04 Jun Scheduled Downtime on Assembly Lines and the Power of Predictive Maintenance
The Industry Challenge
From its inception until current day the goal of the assembly line has been to increase manufacturing efficiency. As much as assembly lines have improved, one thing can still stop them and halt production: machine breakdowns. This has led the manufacturing industry to employ scheduled downtime for maintenance on equipment that is showing signs of wear and tear or on equipment that is near service dates to try and prevent breakdowns. This solution, while effective for many cases, will fail to catch machines whose breakdowns appear to be more sudden. Another unintended side-effect of this approach is that unnecessary maintenance will be performed on healthy equipment that is near or at its service date.

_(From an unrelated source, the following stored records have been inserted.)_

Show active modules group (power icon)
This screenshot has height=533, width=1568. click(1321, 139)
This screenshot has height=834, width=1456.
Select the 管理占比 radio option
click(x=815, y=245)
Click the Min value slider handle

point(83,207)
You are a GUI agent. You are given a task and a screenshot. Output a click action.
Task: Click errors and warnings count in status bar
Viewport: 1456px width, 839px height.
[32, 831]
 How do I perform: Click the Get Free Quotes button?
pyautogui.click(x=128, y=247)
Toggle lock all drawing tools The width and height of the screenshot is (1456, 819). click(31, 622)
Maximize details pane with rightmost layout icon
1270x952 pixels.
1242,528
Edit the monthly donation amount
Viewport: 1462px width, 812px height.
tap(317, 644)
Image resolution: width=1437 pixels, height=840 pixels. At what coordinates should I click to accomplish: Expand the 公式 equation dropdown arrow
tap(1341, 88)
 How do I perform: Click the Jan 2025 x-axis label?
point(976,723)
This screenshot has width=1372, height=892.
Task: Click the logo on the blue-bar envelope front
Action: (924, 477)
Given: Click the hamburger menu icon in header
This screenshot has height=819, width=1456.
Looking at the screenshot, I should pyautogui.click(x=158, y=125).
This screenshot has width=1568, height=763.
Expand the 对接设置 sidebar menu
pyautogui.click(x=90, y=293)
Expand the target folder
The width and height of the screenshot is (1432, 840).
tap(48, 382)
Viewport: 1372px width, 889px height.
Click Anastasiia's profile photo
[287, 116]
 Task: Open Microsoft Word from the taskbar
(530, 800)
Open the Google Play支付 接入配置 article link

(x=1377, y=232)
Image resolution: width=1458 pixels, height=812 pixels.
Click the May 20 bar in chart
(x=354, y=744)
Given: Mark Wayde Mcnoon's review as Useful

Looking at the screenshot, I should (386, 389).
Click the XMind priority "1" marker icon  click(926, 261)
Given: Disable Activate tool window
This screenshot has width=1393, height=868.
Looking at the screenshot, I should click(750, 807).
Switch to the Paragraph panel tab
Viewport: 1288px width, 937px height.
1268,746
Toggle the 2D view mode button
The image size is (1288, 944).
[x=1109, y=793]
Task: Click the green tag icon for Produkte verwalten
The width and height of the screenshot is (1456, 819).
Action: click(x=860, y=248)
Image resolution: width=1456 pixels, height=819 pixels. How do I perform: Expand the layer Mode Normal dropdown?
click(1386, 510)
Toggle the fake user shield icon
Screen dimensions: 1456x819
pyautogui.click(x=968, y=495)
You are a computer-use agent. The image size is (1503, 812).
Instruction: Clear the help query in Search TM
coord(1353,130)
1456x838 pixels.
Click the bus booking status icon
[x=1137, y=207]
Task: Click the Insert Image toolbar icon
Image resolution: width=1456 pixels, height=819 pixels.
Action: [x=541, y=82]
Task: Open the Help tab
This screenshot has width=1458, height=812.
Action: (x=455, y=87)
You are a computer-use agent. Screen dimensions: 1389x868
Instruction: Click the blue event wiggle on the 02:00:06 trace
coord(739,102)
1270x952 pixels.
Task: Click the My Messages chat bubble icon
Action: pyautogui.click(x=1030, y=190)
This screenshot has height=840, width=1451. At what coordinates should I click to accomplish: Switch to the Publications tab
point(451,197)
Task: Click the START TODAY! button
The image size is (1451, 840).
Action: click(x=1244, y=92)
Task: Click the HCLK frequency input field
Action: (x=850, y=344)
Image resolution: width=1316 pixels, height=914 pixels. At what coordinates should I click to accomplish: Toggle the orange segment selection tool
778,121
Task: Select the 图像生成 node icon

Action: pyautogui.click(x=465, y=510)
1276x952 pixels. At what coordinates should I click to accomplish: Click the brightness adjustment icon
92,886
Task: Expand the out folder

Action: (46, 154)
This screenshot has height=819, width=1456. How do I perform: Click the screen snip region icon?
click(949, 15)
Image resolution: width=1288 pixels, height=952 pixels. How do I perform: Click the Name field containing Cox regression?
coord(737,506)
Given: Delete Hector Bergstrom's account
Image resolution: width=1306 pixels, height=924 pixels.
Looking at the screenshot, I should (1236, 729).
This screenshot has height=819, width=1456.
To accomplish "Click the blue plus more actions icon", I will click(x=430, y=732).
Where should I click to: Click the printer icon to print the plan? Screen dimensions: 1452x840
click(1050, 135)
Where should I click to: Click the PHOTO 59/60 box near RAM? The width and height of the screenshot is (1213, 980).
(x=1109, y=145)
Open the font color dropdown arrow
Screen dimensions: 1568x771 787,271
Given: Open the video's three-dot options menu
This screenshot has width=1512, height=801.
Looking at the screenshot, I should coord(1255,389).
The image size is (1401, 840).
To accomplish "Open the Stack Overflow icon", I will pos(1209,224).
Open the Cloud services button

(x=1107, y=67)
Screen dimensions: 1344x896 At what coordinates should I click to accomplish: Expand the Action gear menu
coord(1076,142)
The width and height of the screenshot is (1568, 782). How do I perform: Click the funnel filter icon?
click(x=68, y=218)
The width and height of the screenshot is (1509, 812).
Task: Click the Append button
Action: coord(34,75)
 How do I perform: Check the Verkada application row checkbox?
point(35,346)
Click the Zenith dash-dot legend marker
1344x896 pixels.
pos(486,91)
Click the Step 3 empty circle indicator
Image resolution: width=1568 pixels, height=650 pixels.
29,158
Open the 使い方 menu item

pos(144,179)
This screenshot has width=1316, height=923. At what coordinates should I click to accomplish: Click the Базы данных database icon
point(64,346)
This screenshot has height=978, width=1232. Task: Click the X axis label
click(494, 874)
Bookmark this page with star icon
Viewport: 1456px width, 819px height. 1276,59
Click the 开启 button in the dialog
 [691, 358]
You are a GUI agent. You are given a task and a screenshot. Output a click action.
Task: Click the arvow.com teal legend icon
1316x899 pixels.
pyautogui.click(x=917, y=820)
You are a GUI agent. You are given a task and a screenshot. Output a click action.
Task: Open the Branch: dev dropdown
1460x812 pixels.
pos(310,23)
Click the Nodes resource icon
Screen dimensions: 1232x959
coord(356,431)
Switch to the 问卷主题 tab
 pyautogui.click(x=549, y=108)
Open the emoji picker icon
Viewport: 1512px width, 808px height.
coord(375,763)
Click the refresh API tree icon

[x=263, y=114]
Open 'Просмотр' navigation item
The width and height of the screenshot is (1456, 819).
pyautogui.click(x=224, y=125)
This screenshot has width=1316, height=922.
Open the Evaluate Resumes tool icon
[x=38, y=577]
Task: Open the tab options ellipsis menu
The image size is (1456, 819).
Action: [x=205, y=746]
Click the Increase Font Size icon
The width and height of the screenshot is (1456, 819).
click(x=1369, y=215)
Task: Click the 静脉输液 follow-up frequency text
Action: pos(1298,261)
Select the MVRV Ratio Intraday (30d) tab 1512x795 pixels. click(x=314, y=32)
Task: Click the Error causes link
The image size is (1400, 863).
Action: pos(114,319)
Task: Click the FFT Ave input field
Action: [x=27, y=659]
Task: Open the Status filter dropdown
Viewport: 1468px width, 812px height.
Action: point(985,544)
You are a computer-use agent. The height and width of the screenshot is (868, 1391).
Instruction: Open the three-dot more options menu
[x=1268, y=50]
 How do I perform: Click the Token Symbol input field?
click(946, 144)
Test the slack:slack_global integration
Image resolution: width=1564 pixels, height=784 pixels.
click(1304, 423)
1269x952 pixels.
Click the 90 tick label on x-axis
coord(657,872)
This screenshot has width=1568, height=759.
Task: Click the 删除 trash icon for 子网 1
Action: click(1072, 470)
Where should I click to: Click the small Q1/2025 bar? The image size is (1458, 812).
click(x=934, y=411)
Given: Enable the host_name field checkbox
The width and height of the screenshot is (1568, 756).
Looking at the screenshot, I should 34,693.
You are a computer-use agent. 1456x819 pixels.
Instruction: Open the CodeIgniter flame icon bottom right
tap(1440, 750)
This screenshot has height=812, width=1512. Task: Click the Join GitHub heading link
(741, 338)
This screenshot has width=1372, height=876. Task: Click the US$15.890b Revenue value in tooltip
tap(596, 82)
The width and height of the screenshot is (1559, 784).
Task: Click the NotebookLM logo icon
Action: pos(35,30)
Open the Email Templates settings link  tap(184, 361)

MicroAI has developed MicroAI™, an artificial intelligence (AI) based system that accepts machine performance data as an input. MicroAI™ then examines the performance data to detect abnormalities that may be difficult to spot with the human eye. From there, the AI can calculate both a health score as well as the days to next maintenance for the device. Manufactures can make more intelligent maintenance decisions by doing the following:
- Host MicroAI™ on any Windows or Linux based server.
- Select appropriate sensor measurement for each piece of equipment that adequately track its performance.
- Train MicroAI™ with normal measurements for each piece of equipment.
- Use MicroAI™ to calculate health scores and days to next maintenance.
- Schedule maintenance in accordance with the calculated metrics.
MicroAI’s MicroAI™ solution enables manufacturers to make more intelligent maintenance decisions. This real-time, data-driven technology’s positive impacts include the following:
- Reduce on the job machine breakdowns by identifying abnormally behaving machines and scheduling maintenance accordingly.
- Postpone maintenance on machines who are at the service date but are still performing normally.
- Alert users of rapid changes in machine health that could point to an impending breakdown.
Provide greater insight into assembly line health to enable intelligent decisions that will increase overall assembly line efficiency.